By many metrics, Virginia is already at a disadvantage when it comes to behavioral health staffing. According to the most recent report from the national nonprofit Mental Health America, the state ranks 37th in the nation when it comes to access to care — a measure that includes workforce availability and patients who weren’t able to find treatment. State-level data also indicates that far more providers are on the verge of retirement than there are new graduates to replace them.
But the state’s Medicaid expansion also presents some challenges to providers, potentially slowing the pace of enrollment. When the Department of Medical Assistance Services expanded reimbursement to a broader range of services, it also set higher expectations for them. Ward specifically pointed to treatments known as multisystemic therapy and functional family therapy, which are intended for adolescents with particularly disruptive behaviors.
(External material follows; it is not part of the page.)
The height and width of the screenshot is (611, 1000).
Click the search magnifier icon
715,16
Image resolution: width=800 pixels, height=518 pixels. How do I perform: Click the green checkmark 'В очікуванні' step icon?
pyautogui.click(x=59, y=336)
Some patients are referred to those services through the Department of Juvenile Justice. But when DMAS began consulting with the agency, it realized some programs weren’t hiring licensed clinicians to administer the therapy. Ward said workforce shortages played a role, but having licensed providers on staff is now a requirement as a condition of Medicaid reimbursement.
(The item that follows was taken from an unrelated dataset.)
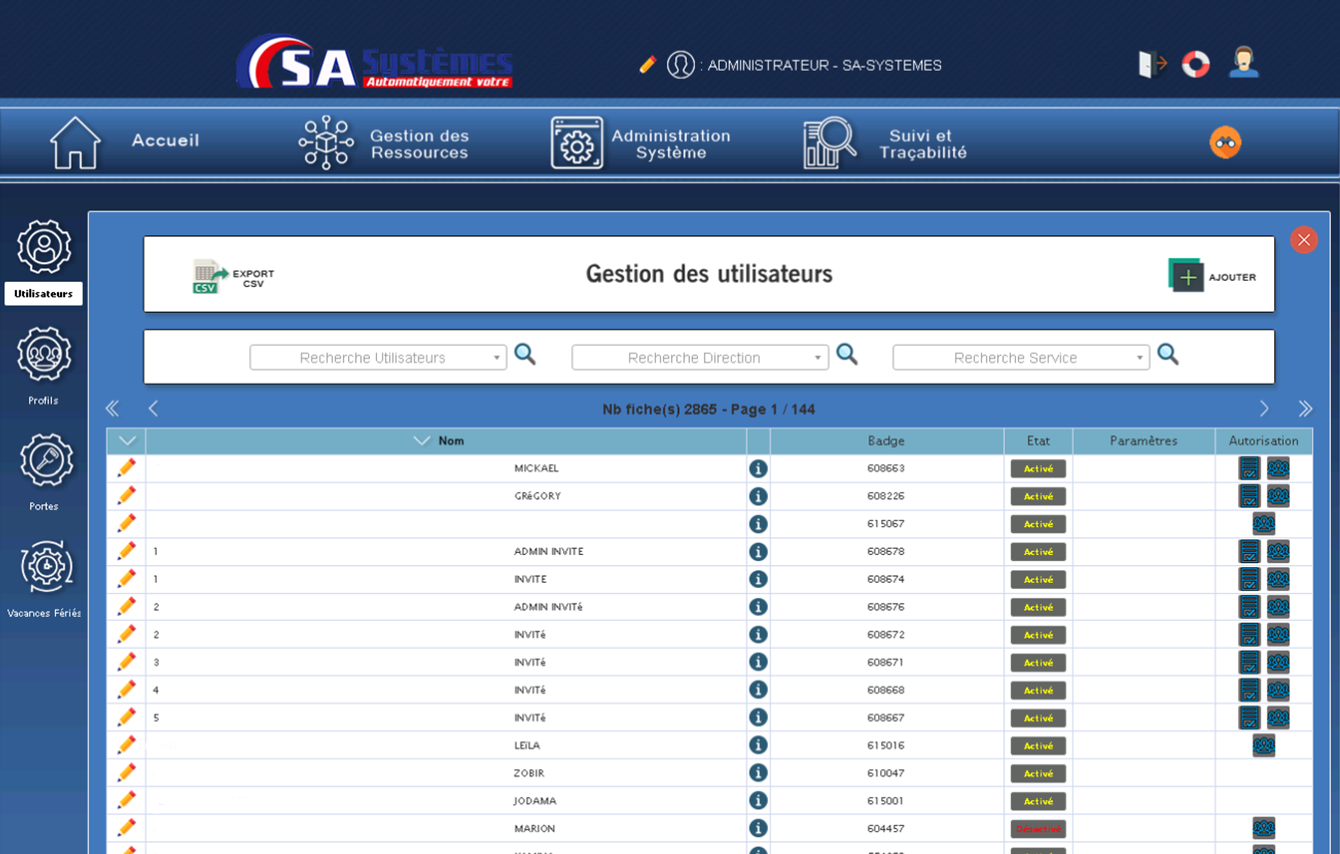Toggle Désactivé state for MARION
This screenshot has width=1340, height=854.
1038,829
“There was some rub with the stakeholders when we discovered this and said, ‘Hey, we need to be paying for best practices,’” Ward said. The state is hoping that expanded reimbursement will incentivize more providers to provide more — and better — crisis services. But many of the newly covered treatments Medicaid likely won’t be widely available for months or even years in many parts of the state. And while Marcus Alert programs are launching in some localities, most don’t have the resources to fully execute the initiative.
“This is rolling out during a staffing crisis that has worsened during the pandemic,” Ward warned lawmakers at a recent meeting of the state’s Behavioral Health Commission. “And so, in some ways, I have tempered my expectations personally. Because even though we’re opening up these new services, there’s only so much you can do without the workforce to provide them.”